Analects 15, Duke Ling of Wei #24 [Note: Zhang has this as #23 and translates 恕 as’empathy’; ctext has this as #24 and translates 恕 as ‘reciprocity’. I’m running with the ctext version for convenience’s sake]:
Zi Gong asked, saying, “Is there one word which may serve as a rule of practice for all one’s life?” The Master said, “Is not RECIPROCITY such a word? What you do not want done to yourself, do not do to others.“
It is worth noting that this law of reciprocity, the Golden Rule, is about as close to a universal value as you’re going to find.
So, to sum up, according to Confucius:
- To establish yourself, you must establish others. To enlarge yourself, you must enlarge others.
- Knowledge of the rules of propriety is necessary for character to be established.
- Benevolence means, among other things, following the Golden Rule.
- The Golden Rule, or reciprocity, or treating others the same way you expect to be treated, is the rule you should order your life by.
But what does this have to do with modern New Zealand?
Here we are in a society in which families are living in cars and children are dying from easily preventable diseases because the only homes their parents can afford are cold, damp and mouldy. There are beggars on the streets in a land of plenty. And yes, there are people and organisations who step up to help, but…
…crowd-funded ambulance at the bottom of the cliff, much?
And in any case, wouldn’t prevention be better? And if it’s too late for prevention, how’s about repairing the fence at the top of the cliff so as to minimise the number of people who fall over it?
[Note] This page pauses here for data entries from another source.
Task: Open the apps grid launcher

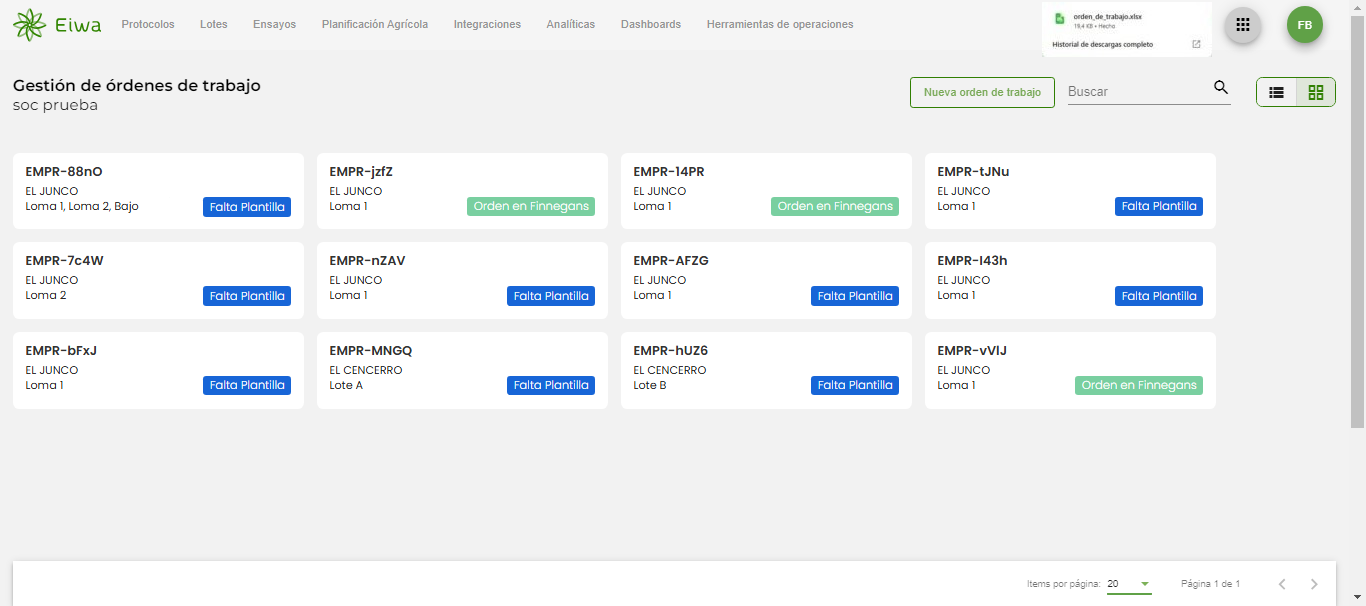Action: (x=1243, y=25)
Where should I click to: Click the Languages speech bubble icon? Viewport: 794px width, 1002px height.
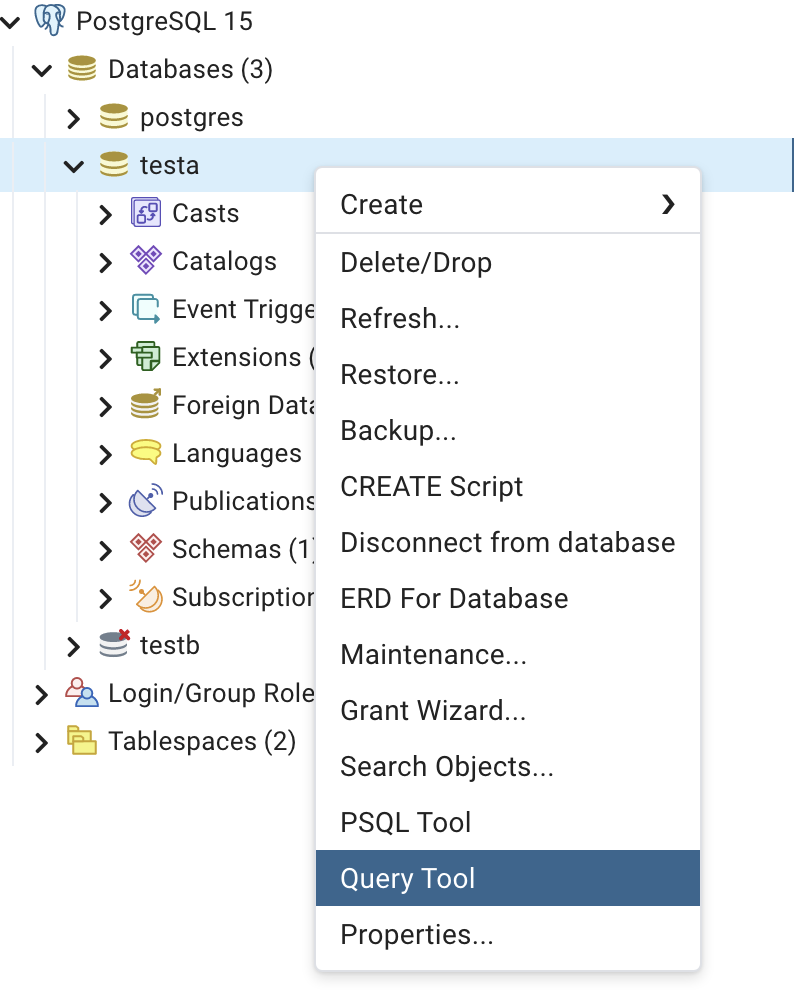pos(146,453)
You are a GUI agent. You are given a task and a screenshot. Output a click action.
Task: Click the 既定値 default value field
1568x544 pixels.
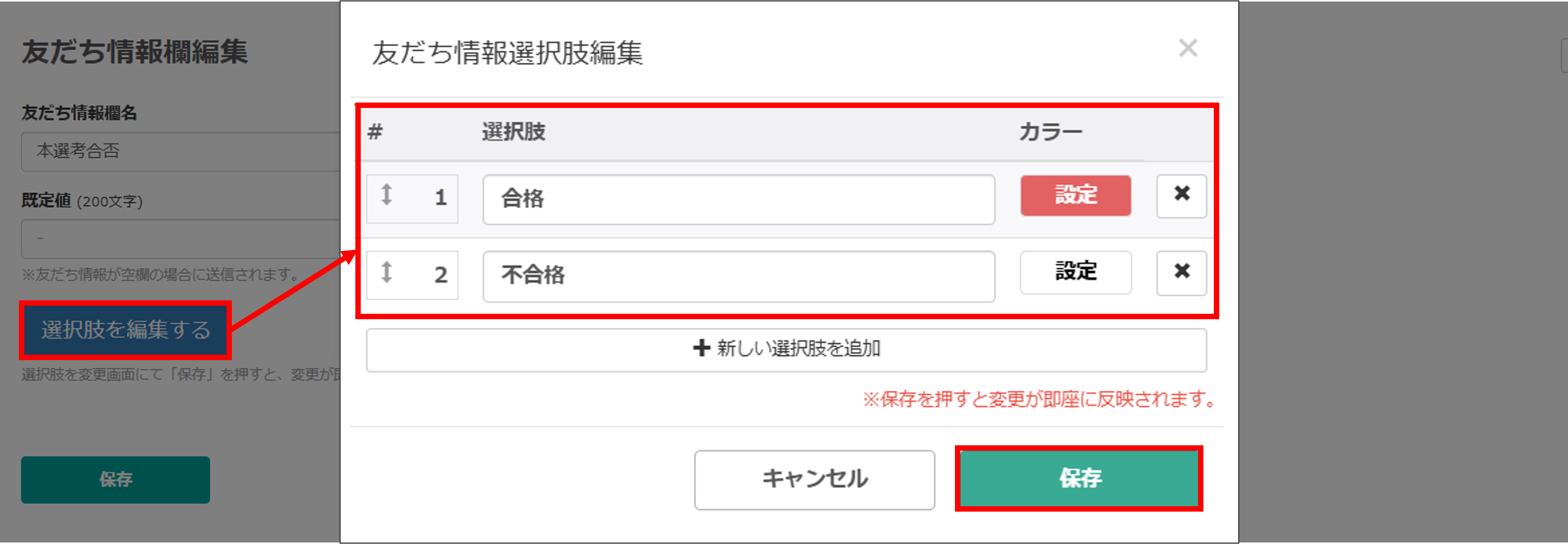[181, 239]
Now, we can blame the government all we like – and if we’re going to be fair, we have to admit that governments of all stripes for the last 32 years have been pushing the policies that have enabled this situation to develop. But this is a democratic state. Governments are elected. When we cast our votes, are we voting for parties we honestly believe will benefit all the people of our country? Or are we voting only for the party we believe will be best for our own immediate self-interest? Are we voting with benevolence and reciprocity in mind?
It would seem to me that for all the benevolence that has been shown in societal responses to the current housing crisis, short-term self-interest remains the dominant driving force in this society, as it has been since the 1980s. And if that is the case, how can we expect to have a healthily-functioning society? How can we expect anything other than growing poverty and deprivation?
We need some more 仁, we need to bring benevolence back.
*Zhang Dainian, Key Concepts in Chinese Philosophy, trans. Edmund Ryden, Foreign Languages Press, Beijing, 2002.